_Source records_:
******

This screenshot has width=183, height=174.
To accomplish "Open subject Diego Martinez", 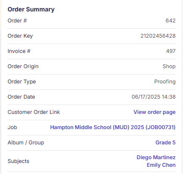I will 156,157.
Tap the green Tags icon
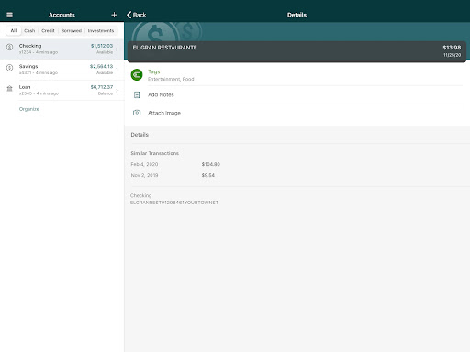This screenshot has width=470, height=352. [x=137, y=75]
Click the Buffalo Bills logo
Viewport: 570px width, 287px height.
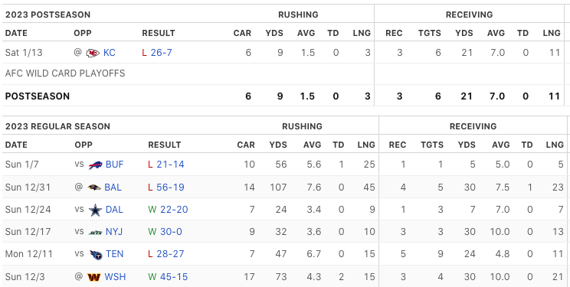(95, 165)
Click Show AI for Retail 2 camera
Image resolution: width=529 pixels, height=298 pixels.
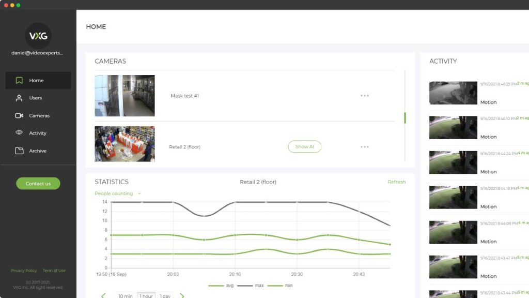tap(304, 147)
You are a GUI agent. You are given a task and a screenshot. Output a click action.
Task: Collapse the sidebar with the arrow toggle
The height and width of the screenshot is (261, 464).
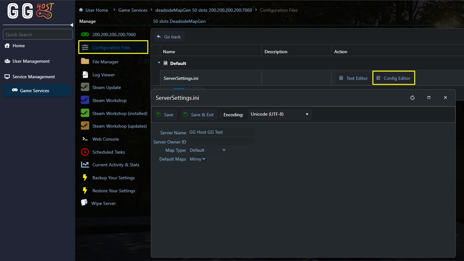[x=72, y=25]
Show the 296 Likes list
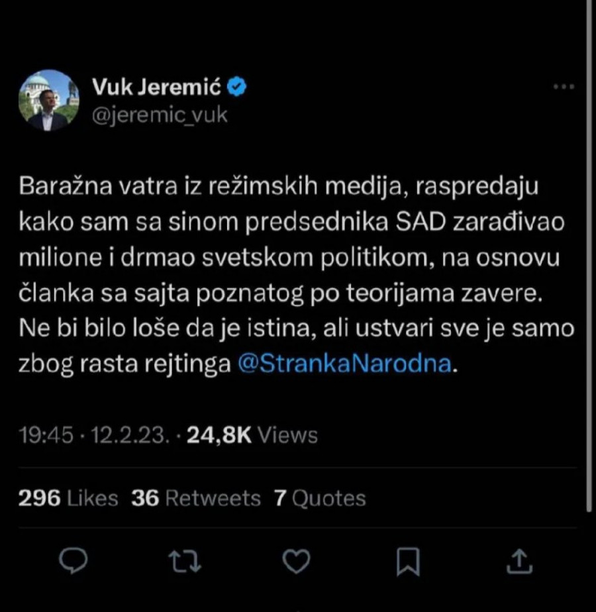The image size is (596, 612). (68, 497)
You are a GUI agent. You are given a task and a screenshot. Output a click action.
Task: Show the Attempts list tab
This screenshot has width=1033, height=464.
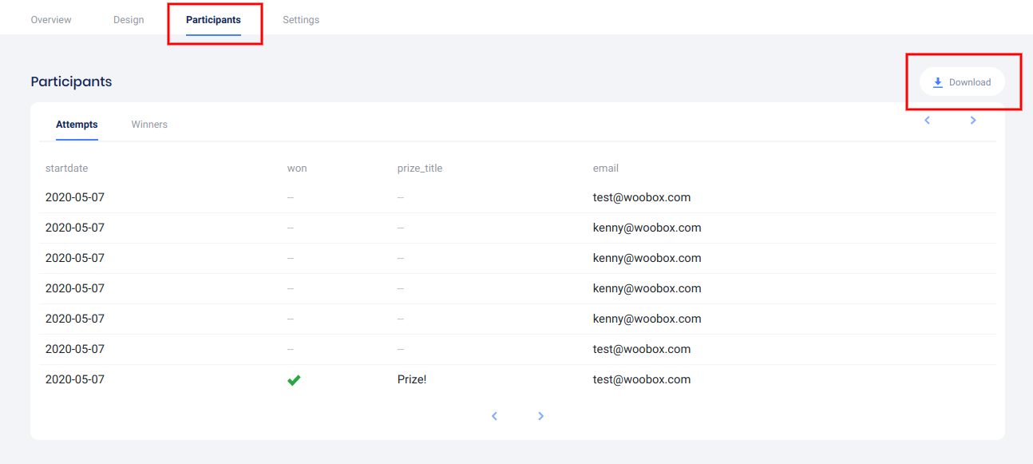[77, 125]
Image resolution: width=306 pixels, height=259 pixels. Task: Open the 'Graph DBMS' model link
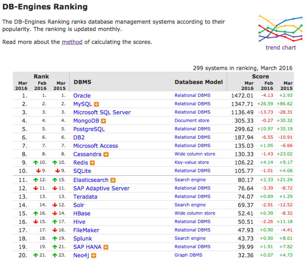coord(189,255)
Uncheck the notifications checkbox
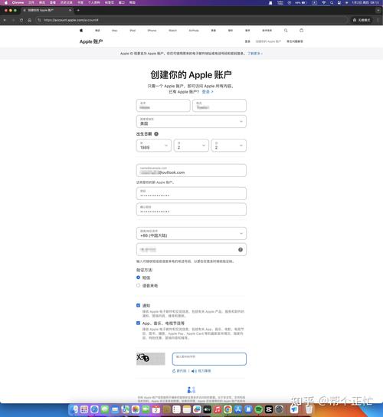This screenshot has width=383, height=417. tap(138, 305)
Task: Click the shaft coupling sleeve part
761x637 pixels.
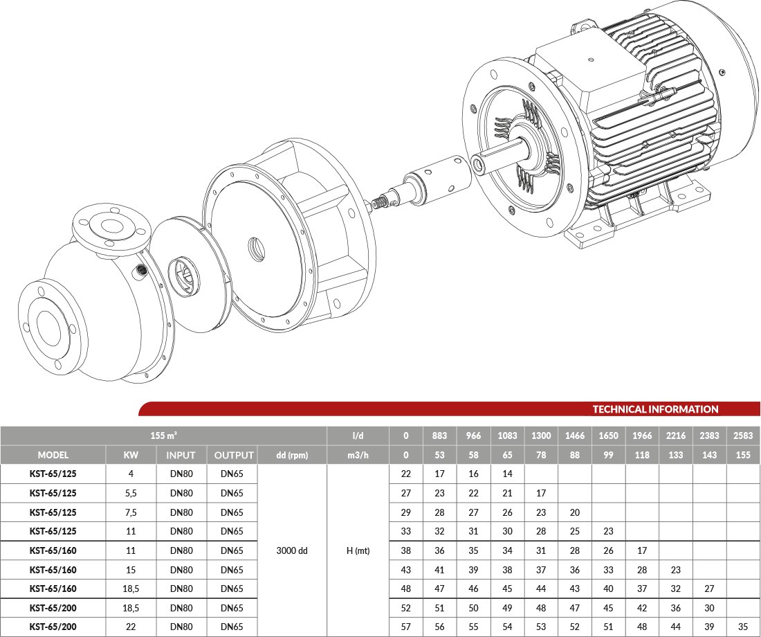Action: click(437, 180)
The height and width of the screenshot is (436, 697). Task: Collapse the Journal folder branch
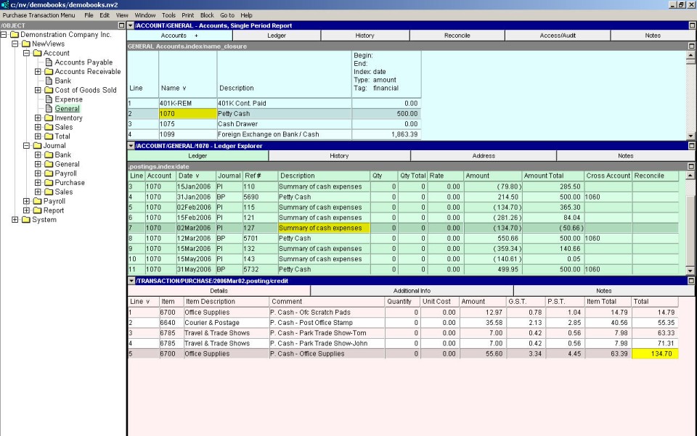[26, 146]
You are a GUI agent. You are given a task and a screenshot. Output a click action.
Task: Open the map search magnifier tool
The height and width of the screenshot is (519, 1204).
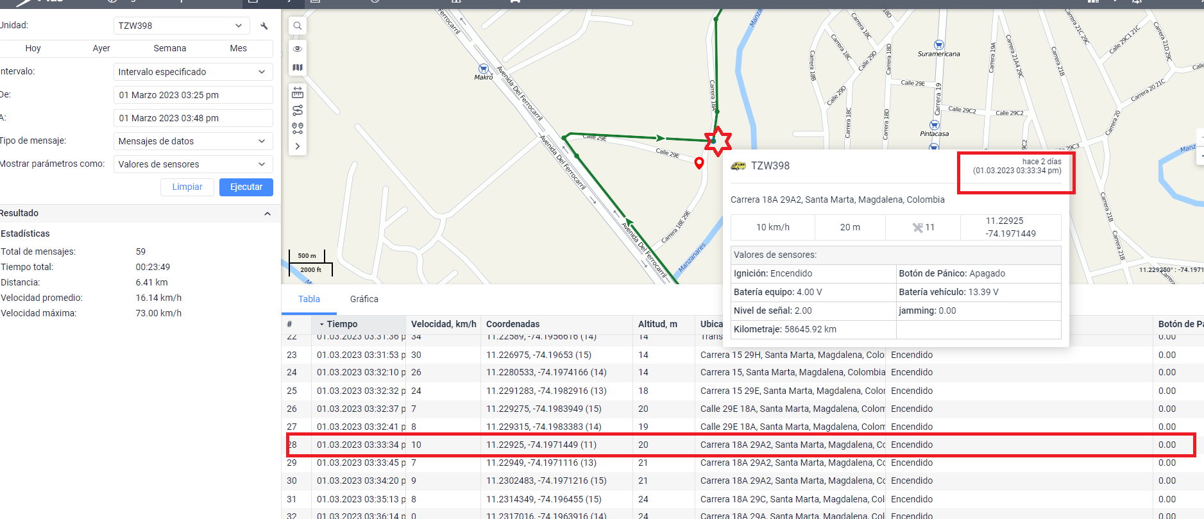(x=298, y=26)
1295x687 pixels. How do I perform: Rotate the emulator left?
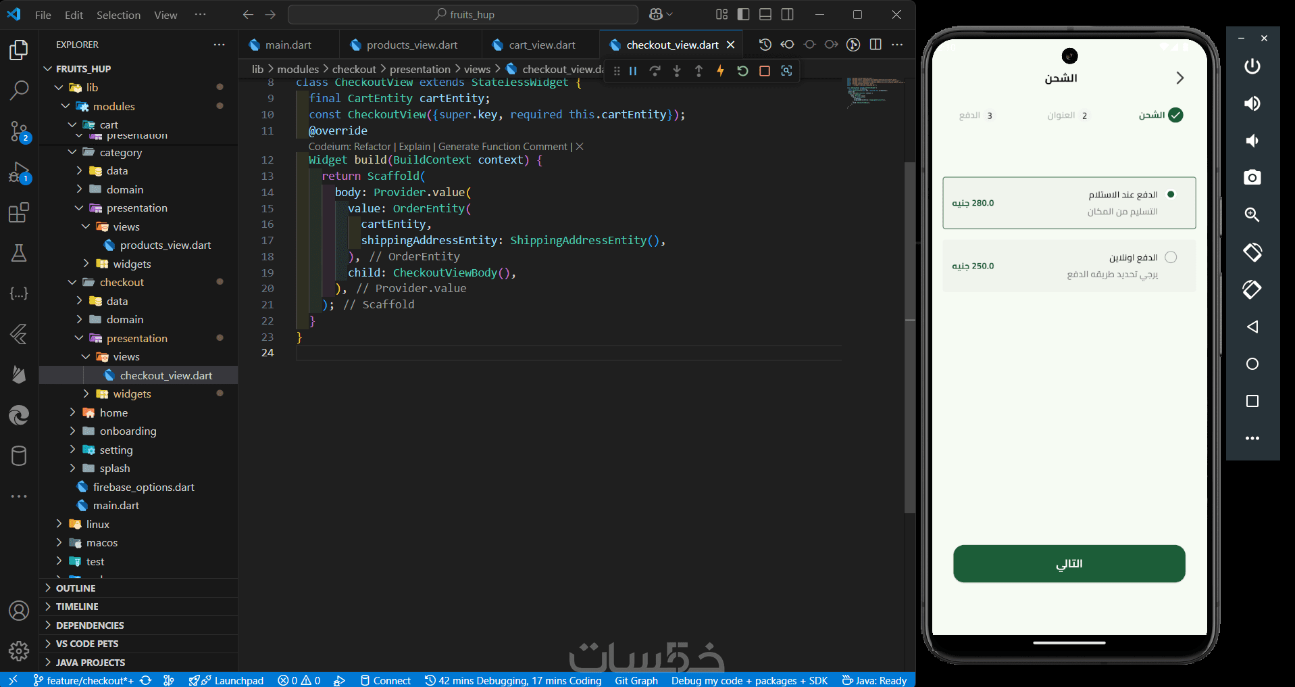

******

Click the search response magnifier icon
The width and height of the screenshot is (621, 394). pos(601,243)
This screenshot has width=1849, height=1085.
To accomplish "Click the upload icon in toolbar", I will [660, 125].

******

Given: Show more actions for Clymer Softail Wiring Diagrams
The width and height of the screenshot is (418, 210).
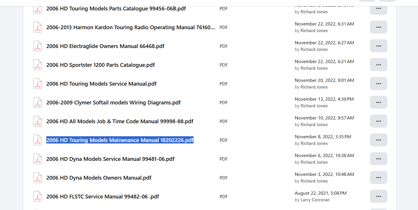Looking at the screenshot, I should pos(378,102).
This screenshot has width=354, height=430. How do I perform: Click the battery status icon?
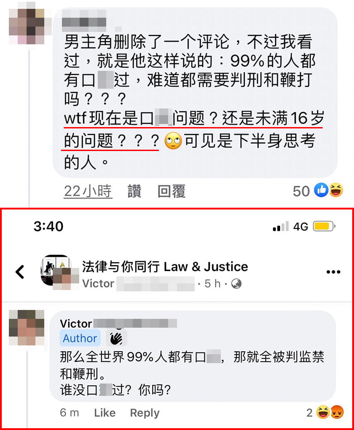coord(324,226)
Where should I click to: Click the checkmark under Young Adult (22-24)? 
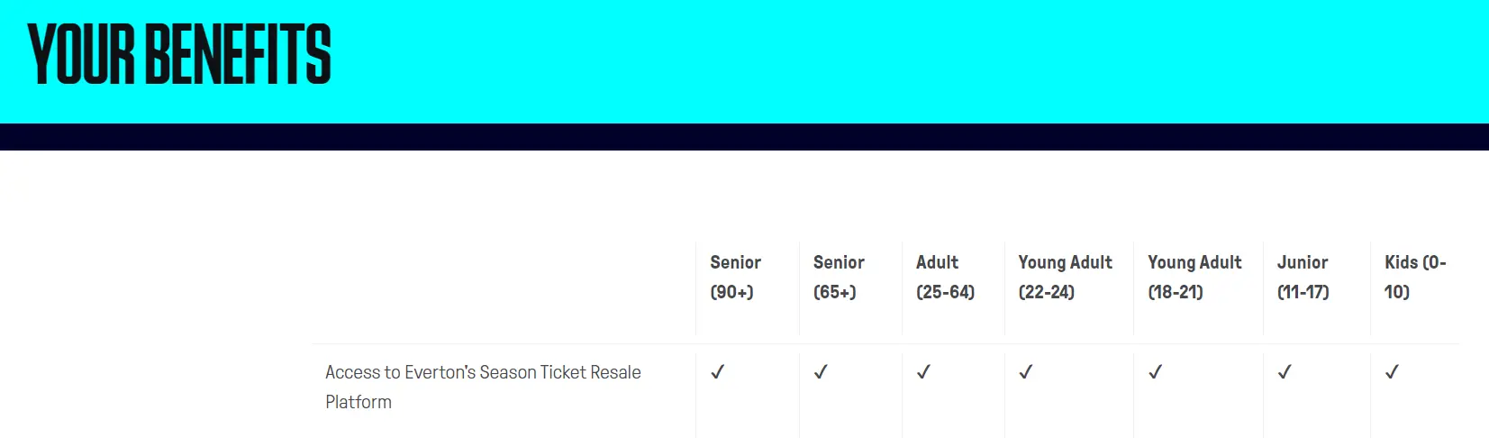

******

_Your task_:
Although the records above contain pictures, the copy should not; retype exactly the lines from the one containing "Uncheck the notifications checkbox" through the one containing "1295x687 pixels. How".

_Exercise answer_:
Uncheck the notifications checkbox
This screenshot has width=383, height=417. tap(138, 305)
Task: Click the shaft coupling sleeve part
761x637 pixels.
Action: click(437, 180)
The height and width of the screenshot is (436, 697). Task: Collapse the Journal folder branch
[26, 146]
You are a GUI agent. You are given a task and a screenshot. Output a click action.
Task: Open the map search magnifier tool
The height and width of the screenshot is (519, 1204).
(x=298, y=26)
1295x687 pixels. How do I perform: Rotate the emulator left?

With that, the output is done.